Çünkü dünya genelinde yoksul nüfusun büyük çoğunluğunu hala kadınlar oluşturuyor. Kadınlar geçimlerini genellikle doğayla doğrudan ilişkili alanlardan sağlıyor: tarım, su, yakacak odun temini gibi.
Kuraklık, sel ve sıcak hava dalgaları; en çok kırsal bölgelerde yaşayan, temel yaşam kaynaklarına erişimi sınırlı olan kadınları etkiliyor.
Bu durum, iklim krizinin mevcut çatışmaları, eşitsizlikleri ve kırılganlıkları artırmasıyla birlikte, kadınları toplumsal cinsiyete dayalı şiddete karşı daha savunmasız hale getiriyor.
Ekstrem hava olayları yaşandığında, kadınlar ve çocuklar erkeklere kıyasla 14 kat daha fazla ölüm riskiyle karşı karşıya kalıyor. Bu durum genellikle bilgiye sınırlı erişim, kısıtlı hareket kabiliyeti, karar alma süreçlerinden dışlanma ve kaynak yetersizliğinden kaynaklanıyor.
Bir diğer kritik bilgi de şu: İklim değişikliğinin etkileri nedeniyle yerinden edilen her 5 kişiden 4'ü kadın veya kız çocuğu.
Gender Snapshot 2024 raporuna göre, 2050 yılına kadar iklim değişikliği 158 milyon kadını ve kız çocuğunu yoksulluğa sürükleyebilir (bu sayı erkek ve erkek çocuklarından 16 milyon fazla). Günümüzde bile kadınlar arasında açlık ve gıda güvencesizliği yaşayanların sayısı erkeklere göre 47,8 milyon daha fazla.
Spotlight Initiative'in Nisan 2025 yılında paylaştığı rapora göre, 2100 yılına kadar her 10 aile içi şiddet vakasından biri iklim değişikliğiyle bağlantılı olacak. Rapor, iklim değişikliğinin direkt şiddet yaratmadığını ancak zaten kırılgan olan şartların kadınların yaşadığı eşitsizlikleri daha da derinleştireceğini ortaya koydu.
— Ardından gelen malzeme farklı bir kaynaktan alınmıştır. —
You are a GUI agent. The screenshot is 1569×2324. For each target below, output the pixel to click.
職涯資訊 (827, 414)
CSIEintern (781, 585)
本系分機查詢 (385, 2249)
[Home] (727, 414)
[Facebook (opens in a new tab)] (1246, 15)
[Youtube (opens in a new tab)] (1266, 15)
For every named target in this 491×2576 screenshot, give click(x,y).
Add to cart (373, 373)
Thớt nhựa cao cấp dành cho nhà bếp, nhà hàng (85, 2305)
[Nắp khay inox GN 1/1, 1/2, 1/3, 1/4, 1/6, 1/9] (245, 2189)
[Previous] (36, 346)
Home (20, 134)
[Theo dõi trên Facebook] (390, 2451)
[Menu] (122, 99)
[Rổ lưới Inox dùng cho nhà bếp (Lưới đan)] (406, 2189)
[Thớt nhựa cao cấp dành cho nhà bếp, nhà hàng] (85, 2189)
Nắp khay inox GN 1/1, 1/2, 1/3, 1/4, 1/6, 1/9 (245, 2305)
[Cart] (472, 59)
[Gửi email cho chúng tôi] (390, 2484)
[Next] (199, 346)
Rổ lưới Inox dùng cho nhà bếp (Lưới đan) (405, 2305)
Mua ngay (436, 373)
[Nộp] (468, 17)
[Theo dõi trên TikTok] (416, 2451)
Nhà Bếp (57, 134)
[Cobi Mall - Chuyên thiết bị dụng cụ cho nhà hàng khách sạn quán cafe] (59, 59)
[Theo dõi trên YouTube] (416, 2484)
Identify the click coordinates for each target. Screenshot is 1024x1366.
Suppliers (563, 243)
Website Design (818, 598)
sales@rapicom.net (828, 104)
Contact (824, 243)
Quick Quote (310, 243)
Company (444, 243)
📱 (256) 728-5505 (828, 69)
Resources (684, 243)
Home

Rapora göre, iklim değişikliği; yoksulluk, göç, işsizlik, gıda ve su güvencesizliği gibi faktörleri artırarak stresi, kırılganlığı ve eşitsizliği körükleyecek ve bu koşullar, toplumsal cinsiyet eşitsizliğinin baskın olduğu toplumlarda şiddet için "uygun zemin" yaratacak.
Araştırmalar her 1°C sıcaklık artışının, aile içi şiddet oranlarını ortalama yüzde 4,7 artırdığını gösteriyor. Isınan bir dünyada, bu etki kümülatif olacak. Özellikle kuraklık, sel ve fırtına gibi afetlerin sıklığı arttıkça hem kaynaklara erişim azalacak hem de ev içi gerilimler artacak.
İklim krizinin etkileri, zaten kırılgan ve çatışmalı bölgelerde sosyal, siyasi ve ekonomik gerginlikleri artırıyor.
Kırsal bölgelerde yaşanan uzun süreli kuraklık ya da yıkıcı bir sel, tarımsal üretimi ve dolayısıyla geçim kaynaklarını ve temiz suya erişimi yok edebilir. Bu tür olaylar, mevcut siyasi istikrarsızlıkların olduğu bölgelerde krizi tetikleyebilir.
Araştırmalar, bu tür iklim kaynaklı çatışmalardan sonra yaşanan yoksulluğun ve istikrarsızlığın; cinsel şiddet, insan kaçakçılığı ve çocuk evlilikleri gibi durumları artırdığını gösteriyor.
İklim değişikliği, ayrıca hamile kadınlar ve bebekler için de ciddi bir tehdit oluşturuyor.
Özellikle doğal afetlerin ve çatışmaların sağlık hizmetlerine erişimi engellediği durumlarda bu etki artıyor.
Araştırmalar, aşırı sıcakların ölü doğum oranlarını artırdığını ve sıtma, dang humması ve Zika virüsü gibi hastalıkların artan sıcaklıklarla yayıldığını gösteriyor.